Washington Middle-class voters who deserted the Democratic Party a dozen years ago are now giving the party its best chance to reclaim the House since the GOP swept Democrats from power in 1994.
Motivated by anger at President Bush and the Republican-controlled Congress, 56 percent of likely voters said they would vote Nov. 7 to send a Democrat to the House and 37 percent said they would vote Republican. Voters in the latest Associated Press-AOL News poll rated Iraq and the economy as their top issues.
"I don't care if I vote for Happy the Clown, just so it's not who's there now," said Mary Nyilas, 51, an independent voter from Cologne, N.J., who said she would do everything she could to "vote against the powers that put us in this situation" in Iraq.

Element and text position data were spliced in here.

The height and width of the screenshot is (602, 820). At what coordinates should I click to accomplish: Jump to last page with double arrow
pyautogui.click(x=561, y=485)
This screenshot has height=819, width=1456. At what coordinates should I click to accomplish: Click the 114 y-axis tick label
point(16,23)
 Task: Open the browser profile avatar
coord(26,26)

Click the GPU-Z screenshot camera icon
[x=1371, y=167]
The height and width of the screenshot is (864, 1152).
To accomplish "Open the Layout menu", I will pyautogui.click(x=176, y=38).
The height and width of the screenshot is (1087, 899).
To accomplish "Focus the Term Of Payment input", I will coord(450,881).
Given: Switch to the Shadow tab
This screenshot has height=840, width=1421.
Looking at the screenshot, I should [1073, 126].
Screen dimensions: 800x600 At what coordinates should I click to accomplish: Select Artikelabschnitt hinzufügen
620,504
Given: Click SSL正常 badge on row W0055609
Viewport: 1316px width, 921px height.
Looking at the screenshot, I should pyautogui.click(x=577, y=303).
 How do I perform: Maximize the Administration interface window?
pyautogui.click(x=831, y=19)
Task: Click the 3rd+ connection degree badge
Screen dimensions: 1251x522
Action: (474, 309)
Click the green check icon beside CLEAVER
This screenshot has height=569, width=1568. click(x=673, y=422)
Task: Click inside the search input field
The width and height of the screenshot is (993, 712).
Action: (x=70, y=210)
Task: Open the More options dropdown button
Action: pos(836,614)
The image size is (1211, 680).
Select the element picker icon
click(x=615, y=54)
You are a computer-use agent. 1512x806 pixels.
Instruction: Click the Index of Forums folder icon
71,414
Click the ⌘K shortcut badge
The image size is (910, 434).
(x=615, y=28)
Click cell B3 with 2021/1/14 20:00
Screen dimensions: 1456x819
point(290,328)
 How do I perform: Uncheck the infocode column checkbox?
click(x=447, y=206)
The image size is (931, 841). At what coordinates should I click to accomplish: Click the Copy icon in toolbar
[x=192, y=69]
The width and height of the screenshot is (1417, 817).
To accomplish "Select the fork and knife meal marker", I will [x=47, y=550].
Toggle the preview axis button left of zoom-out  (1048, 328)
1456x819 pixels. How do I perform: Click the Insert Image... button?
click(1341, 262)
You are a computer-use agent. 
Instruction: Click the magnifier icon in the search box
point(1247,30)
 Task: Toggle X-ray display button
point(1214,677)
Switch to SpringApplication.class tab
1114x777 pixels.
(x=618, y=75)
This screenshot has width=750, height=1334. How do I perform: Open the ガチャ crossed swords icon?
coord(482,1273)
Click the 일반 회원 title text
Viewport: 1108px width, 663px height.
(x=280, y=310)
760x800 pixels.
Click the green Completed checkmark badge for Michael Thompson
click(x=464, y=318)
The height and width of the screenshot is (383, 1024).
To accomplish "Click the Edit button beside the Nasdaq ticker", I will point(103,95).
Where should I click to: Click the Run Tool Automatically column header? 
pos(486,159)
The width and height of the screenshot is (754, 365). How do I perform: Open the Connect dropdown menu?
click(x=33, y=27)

Less than two weeks before voters elect a new Congress, the poll showed Republicans are in jeopardy of losing their grip on the House after a dozen years in power. The survey found voters leaning considerably more toward Democrats in the final weeks of the campaign.
In early October, Democrats had a 10 percentage-point advantage when voters were asked whether they would vote for the Democratic or Republican candidate in their congressional district. The Democratic edge is now 19 percentage points.
In the minority, Democrats need to gain 15 seats in the House and six in the Senate to win control of Congress. They are arguing for a change in leadership and trying to tap into intense public anxiety about the Iraq war as well as discontent with Bush and the Republicans in charge of the House and Senate.
The 2006 election has been likened to 1994, when backlash against the controlling party - then the Democrats - triggered a change in power and ushered in an era of new rulers - in that case, the Republicans.
Back then, middle-class voters - those earning less than $75,000 a year and those who have graduated high school or have some college education - fled the Democrats in droves.
This fall, however, the AP-AOL News poll shows that Democrats have an advantage among middle-class voters.
A majority of middle-class voters now favor Democrats to control the House and say that Democrats best represent their most closely held beliefs. They trust Democrats more than Republicans to handle the situation in Iraq, which most of them view as a mistake. The war is this voting group's most important issue. The economy and health care are close behind.